Alex had a doctor’s appointment five days after Brian’s surprise visit. She hadn’t been sleeping well. Every time she closed her eyes she saw Griffin swooping down on Sea Gate like an avenging warrior, determined to claim her baby.

“You need rest,” Dr. Schulman said. “Your blood pressure is slightly elevated, and that intermittent spotting concerns me.”

“There was very little,” Alex said, clasping her hands tightly together. “I’m fine, Doctor. Really.”

“I’m going to have to insist on that sonogram, Alex. If you’re worried about the baby, I can assure you the sonogram is a safe procedure.”

Alex relented and made an appointment for April 2.

She’d keep it if she hadn’t already left town.

Twenty

Making up her mind to confront Brian Gallagher had turned out to be the easy part.

Finding the right time turned out to be anything but.

Either she was working extra hours, or Mark was home on spring break or Mercury had gone retrograde and wasn’t coming out until the millennium.
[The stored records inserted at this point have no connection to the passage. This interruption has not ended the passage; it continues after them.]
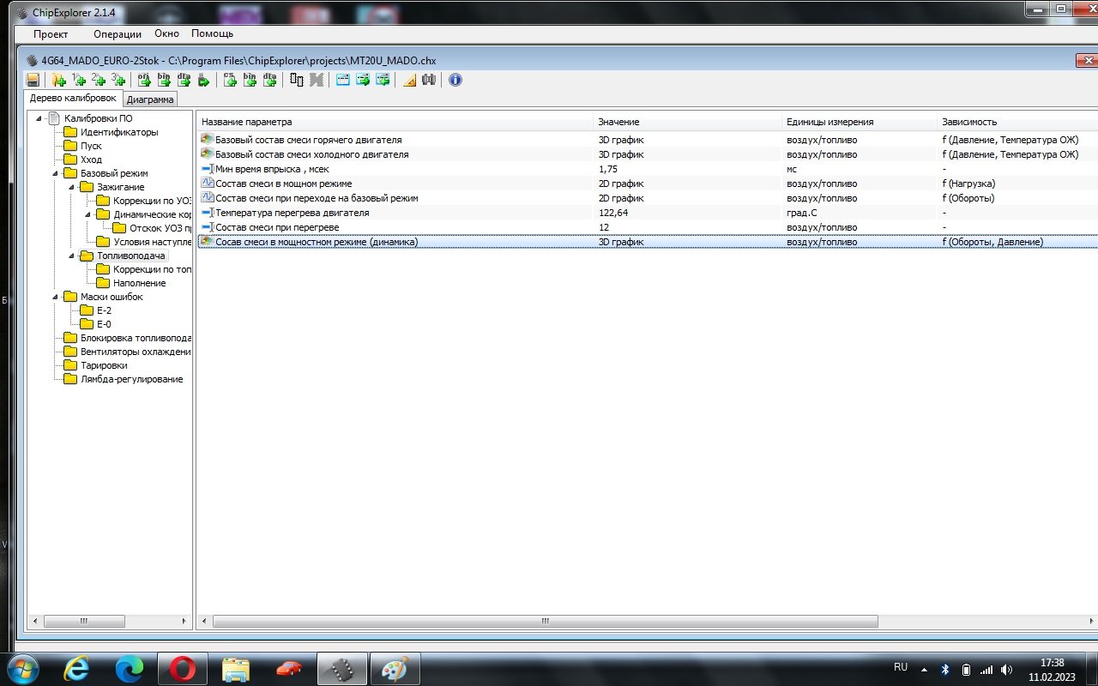
Task: Select Температура перегрева двигателя parameter row
Action: 293,213
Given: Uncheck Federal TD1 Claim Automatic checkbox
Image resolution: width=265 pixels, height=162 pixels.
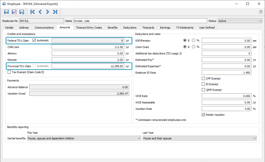Looking at the screenshot, I should (x=34, y=40).
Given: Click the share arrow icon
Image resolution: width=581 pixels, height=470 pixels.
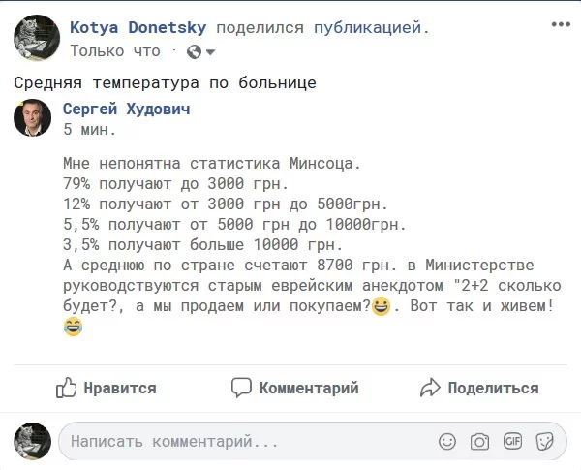Looking at the screenshot, I should [430, 388].
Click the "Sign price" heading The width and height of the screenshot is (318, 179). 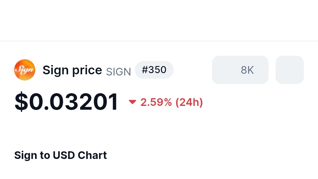(x=72, y=70)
All Dee knew was that every time she thought she’d found the perfect time, fate told her exactly what it thought of her plans.

Opportunity finally presented itself in the form of a permission slip from one of Mark’s teachers. The science department was organizing an overnight field trip to the Pine Barrens on the same night as the second Save Sea Gate meeting.
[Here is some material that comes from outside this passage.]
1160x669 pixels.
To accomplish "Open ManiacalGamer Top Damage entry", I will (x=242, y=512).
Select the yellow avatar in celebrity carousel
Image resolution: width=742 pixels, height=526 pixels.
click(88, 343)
Dee took it as a sign from God that she was doing the right thing.

Brian’s phone calls had slowed down to a trickle. She supposed it was because he’d finally gotten the idea that she wasn’t going to sleep with him again. At first he was cool to the idea of getting together, but she wasn’t about to take no for an answer. He might be terrific in the courtroom, but he was no match for a mother out to help her child.

The days until the field trip seemed to pass in slow motion. Rich and his wife left for Florida. Sally began the process of shutting down her bait and tackle shop. Eddie had an incident with a school crossing guard, and Alex moved back into Marge Winslow’s old place.

Only Dee seemed to be trapped in a state of suspended animation, waiting.

* * *

“Sorry I’m late.” Brian shrugged out of his camel’s hair coat and handed it to Dee. Only Brian would wear a camel’s hair coat at the end of March. “Traffic’s building up down here.”

“Tell me something I don’t know,” Dee said, draping his coat over the back of a chair. “It takes me an hour to get to the community college, and that’s after the evening rush.”

“The community college?”

Damn it. Why had she mentioned that? Nobody but Mark knew she was taking classes toward a degree. “I’m taking an adult ed course.” Basket-weaving. Embroidery. Astrology. Let him think whatever he wanted.

“Margo took a course a few years ago. Cake decorating.” He shook his head. “It didn’t occur to her she’d have to actually bake a cake in order to have something to decorate.”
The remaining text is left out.